» Text for analysis
Content starts
I don't mind corn at all, actually many a show fancier has purposely fed a diet with corn to put coat on their dog, it always works, it did for me when I was showing Emma. I bit of Blackwood 2000 and yep, glorious coat. None of my dogs have ever, ever, had a problem with corn. They have had problems with sorghum, wheat, barley and rye. My GSDs had an awful reaction to sorghum (I don't have anything against the grain it just didn't work for my dogs) They also do terrible on anything with wheat in it..again I don't dislike it, I just avoid it. I also had a gluten intolerant Sheltie who could not have wheat, rye or barley and I would look for corn or rice grains for him... he glowed after we figured this out. Grains are grains...this whole "corn is horrible" thing should have died a long time ago with the "beet pulp is an artificial stool hardener" bit. The "beet pulp is sugar" bit I find humorous....sorry. These things are just not accurate.

I will not even start with the menadione thing, that deserves it's own thread...


----------



## LilasMom (Mar 10, 2012)

There are better ways to make a dog healthier than feeding it a low quality genetically modified vegetable. I wouldn't eat it so why should my dog? Grains are just grains, but I don't believe ANY grains should be in a dogs diet. The closer one can get to a 100% meat kibble or raw diet, the better. 

What do you mean about the menadione? I can't tell if you are for it or against it.


----------



## Kibblelady (Jul 13, 2012)

LilasMom said:


> There are better ways to make a dog healthier than feeding it a low quality genetically modified vegetable. I wouldn't eat it so why should my dog? Grains are just grains, but I don't believe ANY grains should be in a dogs diet. The closer one can get to a 100% meat kibble or raw diet, the better.
> 
> What do you mean about the menadione? I can't tell if you are for it or against it.


How can you possibly tell the quality of a corn ingredient from the bag? .

Menadione? I am neither for nor against, it doesn't bother me at all.


----------



## LilasMom (Mar 10, 2012)

Kibblelady said:


> How can you possibly tell the quality of a corn ingredient from the bag? .
Content ends
» Information supplied
Content starts
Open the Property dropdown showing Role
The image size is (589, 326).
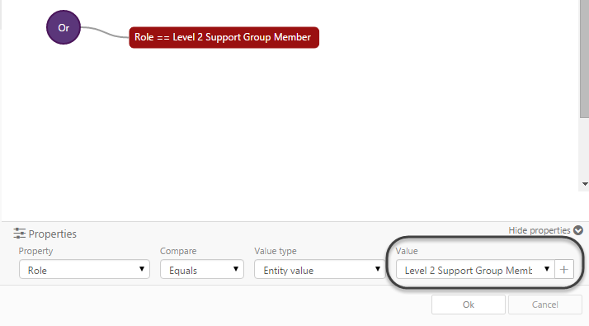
Content ends
» Problems to work on
• 1. Based on the forum thread about corn in dog food, is each statement below true or false? Answer yes or no, and quote the deciding words of the thread.
(a) The author of the first post says none of their dogs has ever had a problem with corn.
(b) The author of the first post says their GSDs did well on sorghum.
(c) LilasMom believes that no grains should be in a dog's diet.
• 2. Write out everything in the forum thread about corn in dog food from "## Kibblelady (Jul" down to "bother me at all.", unchanged.
• 3. Continue the forum thread about corn in dog food from its last line.

» Responses by item number
• 1.
(a) Yes: "None of my dogs have ever, ever, had a problem with corn."
(b) No: "My GSDs had an awful reaction to sorghum"
(c) Yes: "I don't believe ANY grains should be in a dogs diet."

• 2.
## Kibblelady (Jul 13, 2012)

LilasMom said:


> There are better ways to make a dog healthier than feeding it a low quality genetically modified vegetable. I wouldn't eat it so why should my dog? Grains are just grains, but I don't believe ANY grains should be in a dogs diet. The closer one can get to a 100% meat kibble or raw diet, the better.
> 
> What do you mean about the menadione? I can't tell if you are for it or against it.


How can you possibly tell the quality of a corn ingredient from the bag? .

Menadione? I am neither for nor against, it doesn't bother me at all.

• 3.
> 
> Menadione? I am neither for nor against, it doesn't bother me at all.


Most of the corn in the US is genetically modified, and if a brand is using corn that means it is already in the mid to low quality range of food. I doubt a company that uses corn in their food is going to spend the extra money to make sure the corn is organic and non-GMO. 

Well menadione bothers me due to the fact it is an unnatural chemical that has been linked to liver issues. I am definitely against that.


----------



## RedneckCowgirl (Oct 28, 2011)

Kibblelady said:


> How can you possibly tell the quality of a corn ingredient from the bag? .


Any grain puts excessive strain on the pancreas, as dogs do not produce the enzymes in their saliva that we do to produce grains, thus their pancreas has to.


----------



## SaharaNight Boxers (Jun 28, 2011)

Kibblelady said:


> I don't mind corn at all, actually many a show fancier has purposely fed a diet with corn to put coat on their dog, it always works, it did for me when I was showing Emma.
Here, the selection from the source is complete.